# Good Catch: Plant-Based Seafood Pioneer
High-Level Overview
Good Catch is a plant-based seafood company that creates fish alternatives including fillets, fish sticks, crab cakes, and tuna products using a proprietary blend of legumes.[7] The company addresses a critical gap in the plant-based protein market: while plant-based meat alternatives proliferated, plant-based seafood remained largely underdeveloped.[1] Good Catch serves environmentally conscious consumers and foodservice operators seeking sustainable protein options without compromising on taste or texture.[7]

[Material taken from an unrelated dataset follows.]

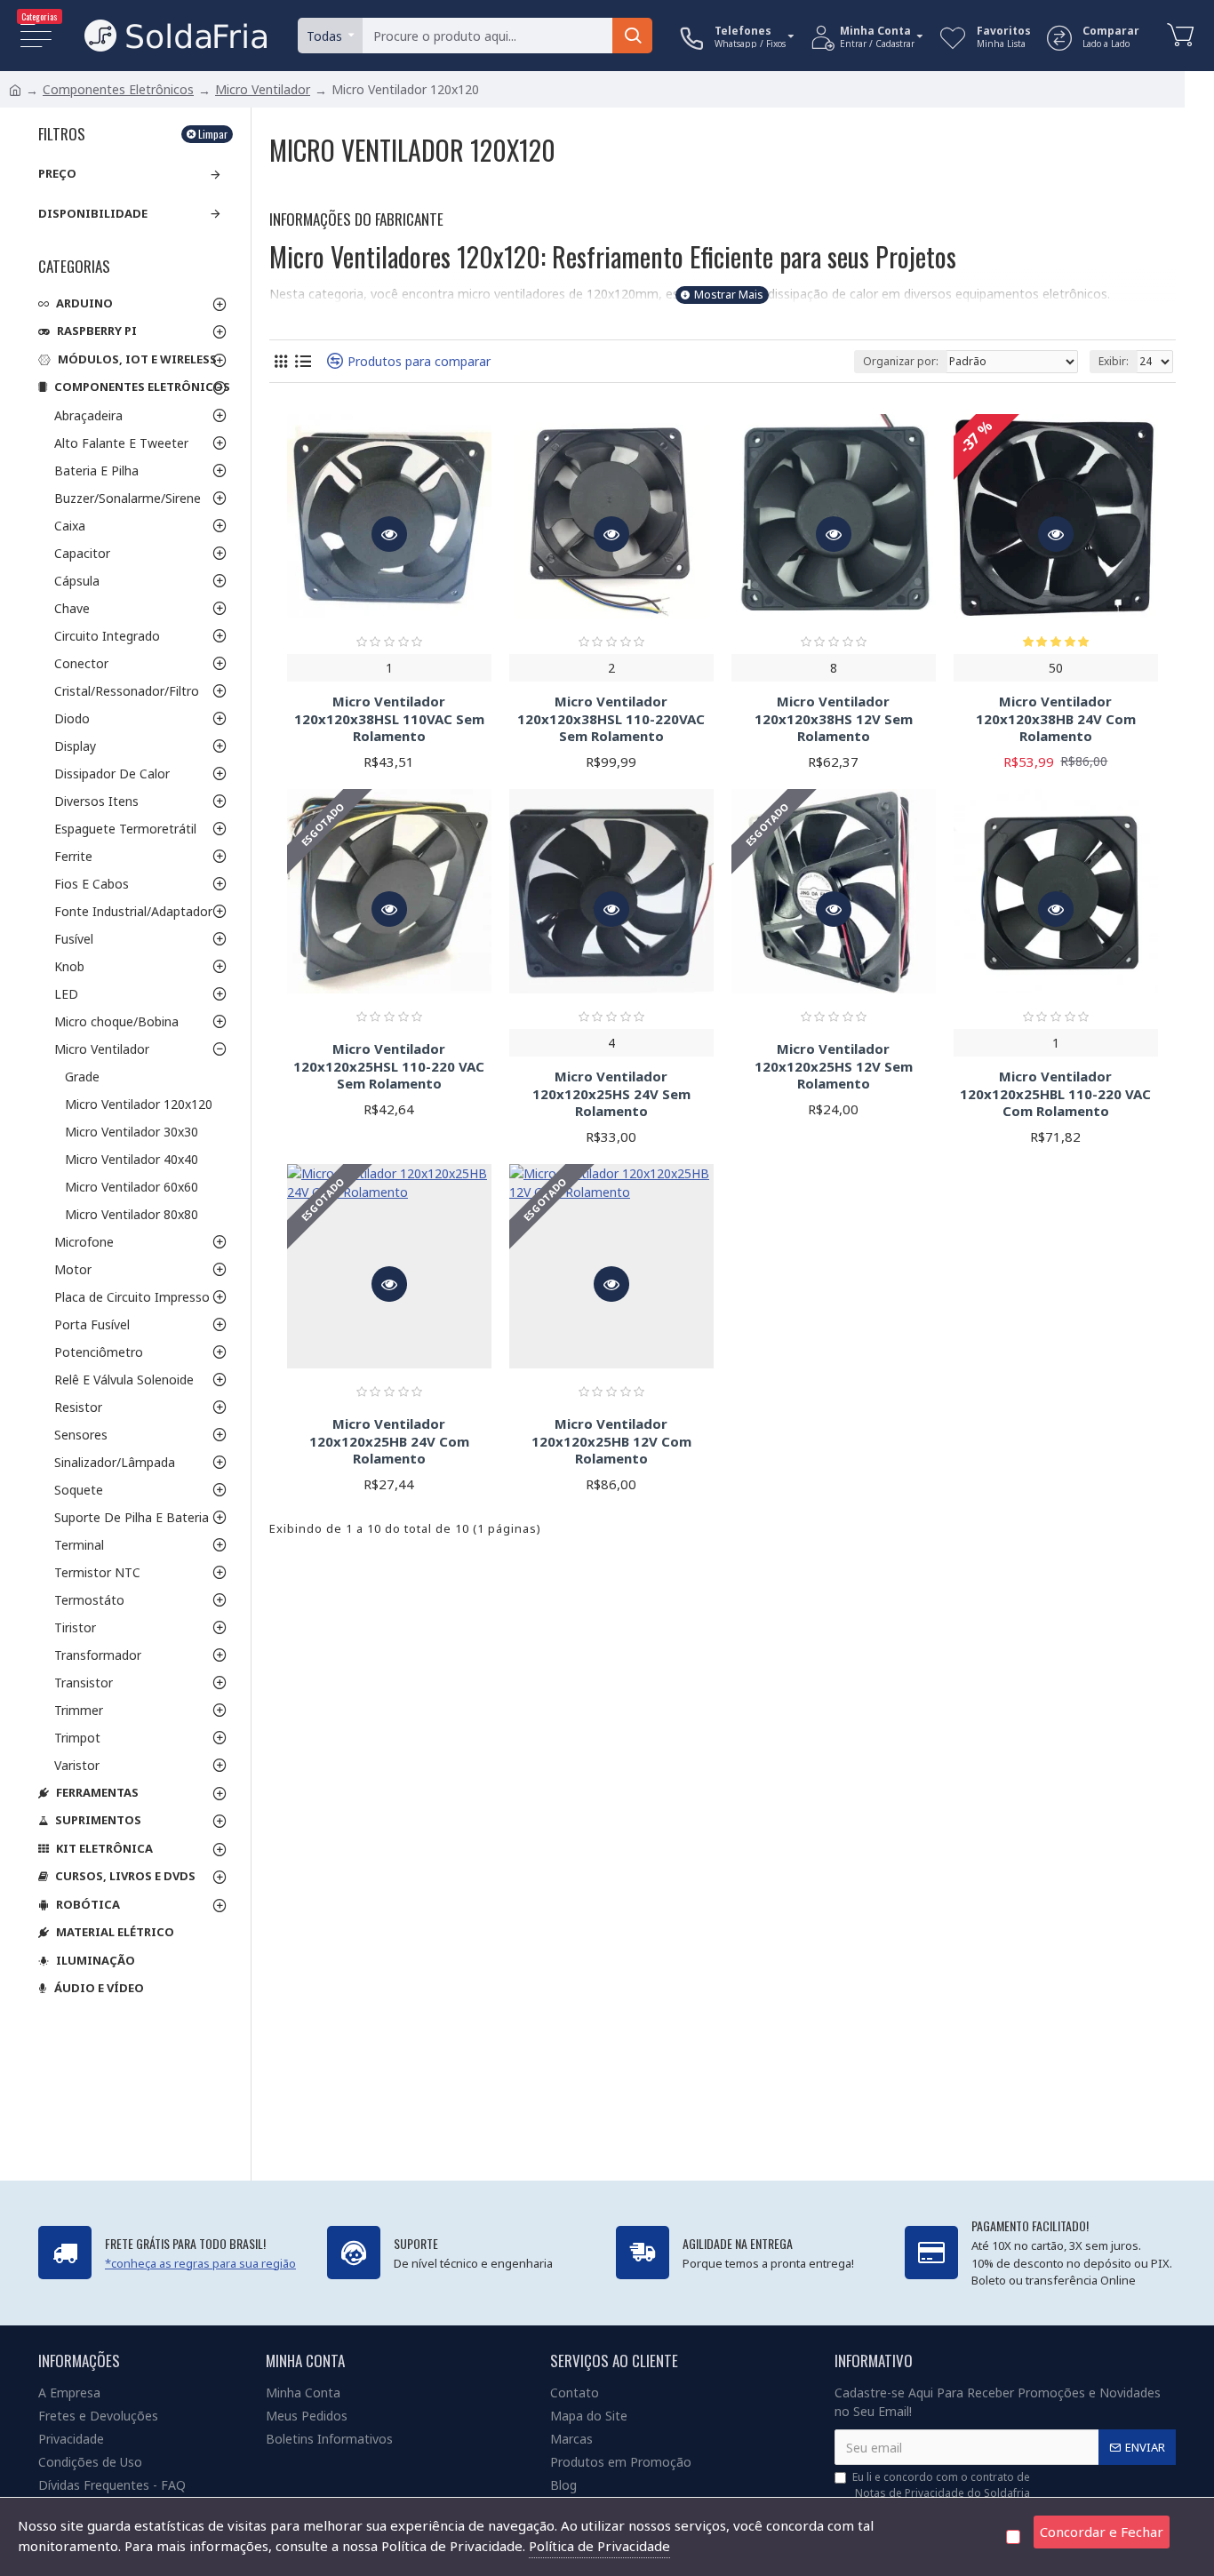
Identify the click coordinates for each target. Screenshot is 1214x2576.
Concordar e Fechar (1101, 2531)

The company has achieved significant growth momentum, raising $36.8 million in Series B funding and expanding from U.S. retail into international markets including the UK through Tesco.[1][4] In a major strategic move, Good Catch was acquired by Wicked Kitchen, a chef-founded plant-based brand, combining both companies' product portfolios to create what is now the largest variety of animal-free consumer packaged goods in the industry, available at more than 30,000 distribution points.[3]
Origin Story
Good Catch was founded by Derek and Chad Sarno, accomplished chefs and food entrepreneurs who previously created Tesco's Wicked Kitchen range.[4] The company emerged from a deliberate market observation: while consumer demand for plant-based proteins surged, the seafood category remained underserved.[1] Rather than license or partner with existing manufacturers, the founders made the innovative decision to develop their own products, recognizing both a white space opportunity and their culinary expertise as a competitive advantage.[1]

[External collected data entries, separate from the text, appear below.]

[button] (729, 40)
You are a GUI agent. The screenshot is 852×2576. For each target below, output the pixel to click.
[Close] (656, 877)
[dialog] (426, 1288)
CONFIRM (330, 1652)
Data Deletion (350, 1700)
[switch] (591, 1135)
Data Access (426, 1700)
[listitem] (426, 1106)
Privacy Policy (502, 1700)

The company's early success attracted significant investment and retail partnerships. It entered the UK market in January 2020 through Tesco distribution and subsequently expanded to restaurant partnerships, including Veggie Grill.[1][4] The acquisition by Wicked Kitchen in late 2024 represented validation of the business model and an opportunity to consolidate complementary plant-based brands under unified leadership while maintaining separate brand identities.[3]
Core Differentiators
- Proprietary ingredient blend: Good Catch uses a non-GMO six-legume combination of peas, chickpeas, lentils, soy, fava beans, and navy beans that delivers both protein and seafood-like flakiness without environmental impact.[4][7]

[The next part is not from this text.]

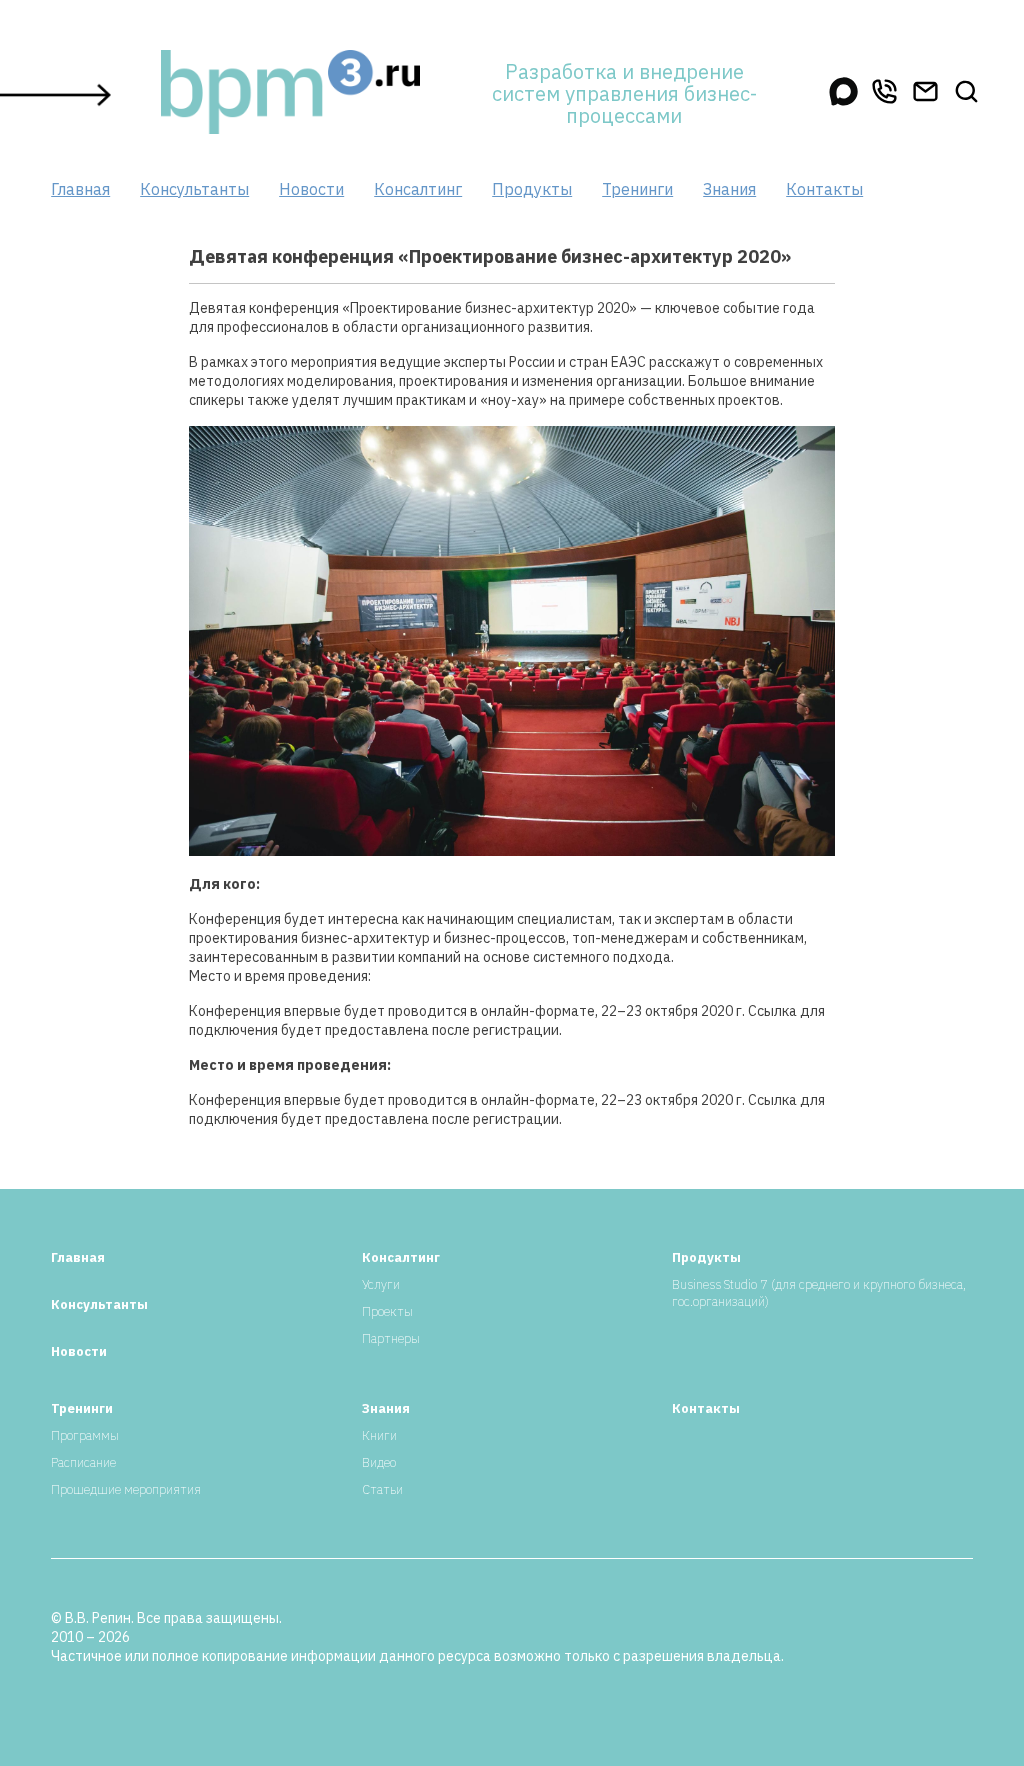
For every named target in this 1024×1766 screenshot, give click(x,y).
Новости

- Culinary-driven approach: Founded by professional chefs, the company prioritizes taste and texture parity with traditional seafood rather than treating plant-based products as nutritional compromises.[1][4]
- Mission alignment: The brand is built on environmental stewardship—reducing ocean harm, preserving marine ecosystems, and raising consumer consciousness about sustainable food choices.[1][3]
- Manufacturing control: The company opened its own manufacturing facility in Heath, Ohio, eliminating production constraints and enabling global scalability.[1]
- Broad product portfolio: Offerings span frozen and ambient categories including tuna, fish fillets, fish sticks, crab cakes, and fish burgers, with continued innovation planned across 200-300 ocean species consumed globally.[4][7]
Role in the Broader Food Landscape
Good Catch rides the accelerating plant-based protein wave, but with strategic focus on an underserved category. While plant-based beef and chicken alternatives became crowded markets, seafood alternatives remained nascent—creating first-mover advantages in a category with unique environmental urgency given overfishing and ocean ecosystem collapse.[1][4]
The timing proved ideal: consumer demand for sustainable proteins coincided with retail expansion (Tesco, major U.S. chains) and foodservice partnerships seeking differentiated offerings.[1][4] The company's acquisition by Wicked Kitchen signals broader consolidation in the plant-based space, where scale, distribution, and culinary credibility increasingly determine market success.[3]
Good Catch influences the ecosystem by legitimizing plant-based seafood as a viable category rather than a niche experiment, encouraging competitors and retailers to invest in this space and demonstrating that mission-driven brands can achieve both commercial success and environmental impact.[2]
Quick Take & Future Outlook
Good Catch has successfully transitioned from startup to acquisition target by solving a genuine market gap with products that deliver on taste and environmental promise. The Wicked Kitchen acquisition positions the combined entity to dominate plant-based seafood while leveraging Wicked Kitchen's broader plant-based portfolio and distribution network.
The company's future hinges on scaling international presence (particularly Europe), expanding the product range across more ocean species, and maintaining culinary excellence as competition intensifies.[4] As ocean sustainability becomes a mainstream consumer concern and regulatory pressure on seafood sourcing increases, plant-based seafood alternatives will likely shift from novelty to staple—positioning Good Catch as a foundational player in this inevitable transition.